I just filled out my application with costco. 

I literally waited until the last minute because I have a customer who wants to put her down payment on her credit cards.


----------



## Agnessa (Oct 4, 2004)

Good luck and play nice


----------



## Grumpy (Oct 8, 2003)

Oh... I find it very hard to play nice.


----------



## Grumpy (Oct 8, 2003)

Blargh! They want $480 for a terminal I see on ebay for $250. Pshaw! 

It's either that or $180 for some software and then $6 a month to use it... I really hope they let me buy a terminal from ebay, since it's the same one they sell.


----------



## easyrider241 (Jul 29, 2004)

So what happen Grumpy??? Did you buy the equipment from them or what???


----------



## Grumpy (Oct 8, 2003)

Friggin Nova systems, Costco's partner, declined me. They A) don't like new businesses and B) don't like construction businesses. That's two strikes against me. My personal credit was the 3rd strike. It's not bad but when I was 18 I ran a credit card up and that's been hurting me ever since  I've done alot to fix my credit but alot of creditors fixate on that one card. 
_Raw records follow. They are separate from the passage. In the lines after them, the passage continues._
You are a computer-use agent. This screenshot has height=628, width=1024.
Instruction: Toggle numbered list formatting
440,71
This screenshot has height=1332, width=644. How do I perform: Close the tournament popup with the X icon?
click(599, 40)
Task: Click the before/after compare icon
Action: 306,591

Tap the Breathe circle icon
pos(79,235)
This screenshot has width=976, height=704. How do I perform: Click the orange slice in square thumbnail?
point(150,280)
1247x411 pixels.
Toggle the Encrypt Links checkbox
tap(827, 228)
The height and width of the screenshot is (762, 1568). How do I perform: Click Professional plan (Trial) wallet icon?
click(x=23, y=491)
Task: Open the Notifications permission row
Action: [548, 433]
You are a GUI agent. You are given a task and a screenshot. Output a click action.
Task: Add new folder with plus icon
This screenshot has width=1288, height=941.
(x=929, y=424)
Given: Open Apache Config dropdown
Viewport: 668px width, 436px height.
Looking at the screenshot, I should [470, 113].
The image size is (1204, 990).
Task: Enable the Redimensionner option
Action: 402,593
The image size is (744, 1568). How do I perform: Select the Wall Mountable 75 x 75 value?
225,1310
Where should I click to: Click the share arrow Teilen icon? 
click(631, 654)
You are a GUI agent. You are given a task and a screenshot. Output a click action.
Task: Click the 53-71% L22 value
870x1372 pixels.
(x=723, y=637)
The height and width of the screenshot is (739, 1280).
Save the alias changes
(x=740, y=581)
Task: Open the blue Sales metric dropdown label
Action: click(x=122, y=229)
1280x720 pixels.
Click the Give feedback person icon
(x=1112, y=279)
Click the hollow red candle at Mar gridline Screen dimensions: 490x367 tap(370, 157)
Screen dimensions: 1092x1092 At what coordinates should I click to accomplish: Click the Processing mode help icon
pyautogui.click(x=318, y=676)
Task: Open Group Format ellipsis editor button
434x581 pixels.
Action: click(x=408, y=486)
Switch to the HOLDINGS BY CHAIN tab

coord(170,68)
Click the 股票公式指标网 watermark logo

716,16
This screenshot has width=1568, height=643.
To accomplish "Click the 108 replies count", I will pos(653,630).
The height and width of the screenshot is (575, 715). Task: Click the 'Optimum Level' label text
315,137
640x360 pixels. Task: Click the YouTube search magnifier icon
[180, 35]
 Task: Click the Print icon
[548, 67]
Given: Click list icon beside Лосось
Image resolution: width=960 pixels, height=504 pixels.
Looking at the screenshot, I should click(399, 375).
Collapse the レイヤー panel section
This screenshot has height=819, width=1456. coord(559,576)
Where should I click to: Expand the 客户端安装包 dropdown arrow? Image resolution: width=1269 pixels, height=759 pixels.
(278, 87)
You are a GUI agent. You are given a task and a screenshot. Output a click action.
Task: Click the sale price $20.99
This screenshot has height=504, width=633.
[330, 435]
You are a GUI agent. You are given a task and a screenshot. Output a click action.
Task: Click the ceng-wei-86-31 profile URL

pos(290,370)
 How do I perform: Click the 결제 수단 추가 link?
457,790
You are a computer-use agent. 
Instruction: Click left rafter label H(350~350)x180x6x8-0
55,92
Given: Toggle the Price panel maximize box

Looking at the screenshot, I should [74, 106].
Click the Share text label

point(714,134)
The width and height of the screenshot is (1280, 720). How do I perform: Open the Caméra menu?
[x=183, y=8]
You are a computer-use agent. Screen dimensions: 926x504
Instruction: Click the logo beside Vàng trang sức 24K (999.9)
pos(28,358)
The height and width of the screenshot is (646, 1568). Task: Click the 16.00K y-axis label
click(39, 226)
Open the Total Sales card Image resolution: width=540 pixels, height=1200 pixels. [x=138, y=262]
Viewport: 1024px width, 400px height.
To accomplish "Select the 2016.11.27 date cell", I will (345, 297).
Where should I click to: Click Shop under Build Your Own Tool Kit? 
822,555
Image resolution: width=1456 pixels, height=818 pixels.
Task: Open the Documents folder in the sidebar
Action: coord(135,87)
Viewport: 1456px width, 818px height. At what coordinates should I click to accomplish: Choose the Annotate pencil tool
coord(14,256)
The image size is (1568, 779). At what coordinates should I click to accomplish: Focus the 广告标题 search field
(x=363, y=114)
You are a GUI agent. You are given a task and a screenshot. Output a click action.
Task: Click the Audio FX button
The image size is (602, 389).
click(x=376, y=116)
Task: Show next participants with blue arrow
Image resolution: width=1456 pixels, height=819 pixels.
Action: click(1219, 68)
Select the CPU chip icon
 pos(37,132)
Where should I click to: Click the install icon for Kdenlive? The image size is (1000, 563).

Oh well I went to card services international and they hooked me up. The only difference is that I pay $10 a month service fee, and with Nova/Costco there is no monthly fee. I should have my $69 terminal in the mail any day now!


----------



## easyrider241 (Jul 29, 2004)

Still thats not a bad deal ten bucks a month..... 69 for the terminal but you can except cc payment :Thumbs:


----------